== AVAILABLE RECORDS ==
● ● ● ● ● ● ●
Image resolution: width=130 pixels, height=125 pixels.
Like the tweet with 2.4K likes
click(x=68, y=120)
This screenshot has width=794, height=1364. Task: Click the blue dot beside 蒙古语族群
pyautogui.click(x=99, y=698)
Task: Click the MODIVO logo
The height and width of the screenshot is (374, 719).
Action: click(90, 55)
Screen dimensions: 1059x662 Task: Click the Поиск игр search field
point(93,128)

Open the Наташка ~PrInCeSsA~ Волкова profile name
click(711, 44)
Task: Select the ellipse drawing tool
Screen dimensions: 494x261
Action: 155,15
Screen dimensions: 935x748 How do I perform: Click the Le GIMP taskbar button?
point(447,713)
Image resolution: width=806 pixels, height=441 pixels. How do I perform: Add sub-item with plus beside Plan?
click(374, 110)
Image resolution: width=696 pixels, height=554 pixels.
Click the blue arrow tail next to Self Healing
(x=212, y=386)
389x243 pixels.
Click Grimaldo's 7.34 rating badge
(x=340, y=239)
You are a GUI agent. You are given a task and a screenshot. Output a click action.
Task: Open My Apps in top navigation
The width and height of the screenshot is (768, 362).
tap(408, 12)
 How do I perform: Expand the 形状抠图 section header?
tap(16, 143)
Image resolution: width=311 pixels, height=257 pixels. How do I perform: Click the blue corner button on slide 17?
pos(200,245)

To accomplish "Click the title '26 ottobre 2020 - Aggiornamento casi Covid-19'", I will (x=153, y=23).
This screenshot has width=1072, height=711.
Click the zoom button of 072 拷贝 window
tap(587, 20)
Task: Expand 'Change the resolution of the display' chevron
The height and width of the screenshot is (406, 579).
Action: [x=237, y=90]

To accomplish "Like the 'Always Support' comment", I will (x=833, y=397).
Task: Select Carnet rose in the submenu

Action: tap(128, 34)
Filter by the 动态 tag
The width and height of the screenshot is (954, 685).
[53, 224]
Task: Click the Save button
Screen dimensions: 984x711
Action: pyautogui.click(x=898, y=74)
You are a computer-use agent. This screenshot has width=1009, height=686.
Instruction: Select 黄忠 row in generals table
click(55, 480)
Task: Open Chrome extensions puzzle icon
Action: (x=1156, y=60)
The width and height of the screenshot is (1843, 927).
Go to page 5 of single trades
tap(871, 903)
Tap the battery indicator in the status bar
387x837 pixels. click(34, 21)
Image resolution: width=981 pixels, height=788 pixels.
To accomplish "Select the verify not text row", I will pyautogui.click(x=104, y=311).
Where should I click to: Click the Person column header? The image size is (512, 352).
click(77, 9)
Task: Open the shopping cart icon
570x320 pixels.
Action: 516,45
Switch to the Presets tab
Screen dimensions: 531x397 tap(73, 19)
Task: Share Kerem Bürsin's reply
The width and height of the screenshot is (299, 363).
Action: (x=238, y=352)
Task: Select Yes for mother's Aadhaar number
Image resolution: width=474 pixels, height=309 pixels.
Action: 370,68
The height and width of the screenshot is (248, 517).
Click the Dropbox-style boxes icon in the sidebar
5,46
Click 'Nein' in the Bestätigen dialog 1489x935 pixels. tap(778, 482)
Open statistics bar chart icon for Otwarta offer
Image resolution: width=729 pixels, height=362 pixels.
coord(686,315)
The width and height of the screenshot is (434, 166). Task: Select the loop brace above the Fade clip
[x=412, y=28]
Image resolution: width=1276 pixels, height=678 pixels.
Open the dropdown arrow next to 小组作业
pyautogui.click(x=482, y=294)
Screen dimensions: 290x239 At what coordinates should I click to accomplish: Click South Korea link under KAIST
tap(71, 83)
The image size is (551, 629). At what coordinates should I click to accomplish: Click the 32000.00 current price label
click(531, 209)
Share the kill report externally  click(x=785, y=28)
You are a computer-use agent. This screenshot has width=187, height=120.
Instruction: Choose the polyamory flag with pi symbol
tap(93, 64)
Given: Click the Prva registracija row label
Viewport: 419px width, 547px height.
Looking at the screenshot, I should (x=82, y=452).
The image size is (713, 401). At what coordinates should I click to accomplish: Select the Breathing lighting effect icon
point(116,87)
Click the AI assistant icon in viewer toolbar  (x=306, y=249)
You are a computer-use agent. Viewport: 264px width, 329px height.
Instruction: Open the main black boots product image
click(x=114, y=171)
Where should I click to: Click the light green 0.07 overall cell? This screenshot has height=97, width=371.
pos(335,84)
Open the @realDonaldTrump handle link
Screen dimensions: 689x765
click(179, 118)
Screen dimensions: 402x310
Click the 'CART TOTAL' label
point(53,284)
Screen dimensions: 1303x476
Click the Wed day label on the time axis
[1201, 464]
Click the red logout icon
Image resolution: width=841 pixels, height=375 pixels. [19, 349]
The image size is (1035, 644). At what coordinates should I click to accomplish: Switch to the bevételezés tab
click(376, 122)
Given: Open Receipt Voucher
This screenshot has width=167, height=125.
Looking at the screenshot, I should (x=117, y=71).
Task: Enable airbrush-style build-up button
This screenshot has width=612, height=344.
● ● ● ● ● ● ●
== AIM OF THE TASK ==
Wherever a line in the data above contains the word "will", copy that line.

== ANSWER TO THIS EXERCISE ==
To accomplish "Click the title '26 ottobre 2020 - Aggiornamento casi Covid-19'", I will (x=153, y=23).
To accomplish "Like the 'Always Support' comment", I will (x=833, y=397).
To accomplish "Select the verify not text row", I will pyautogui.click(x=104, y=311).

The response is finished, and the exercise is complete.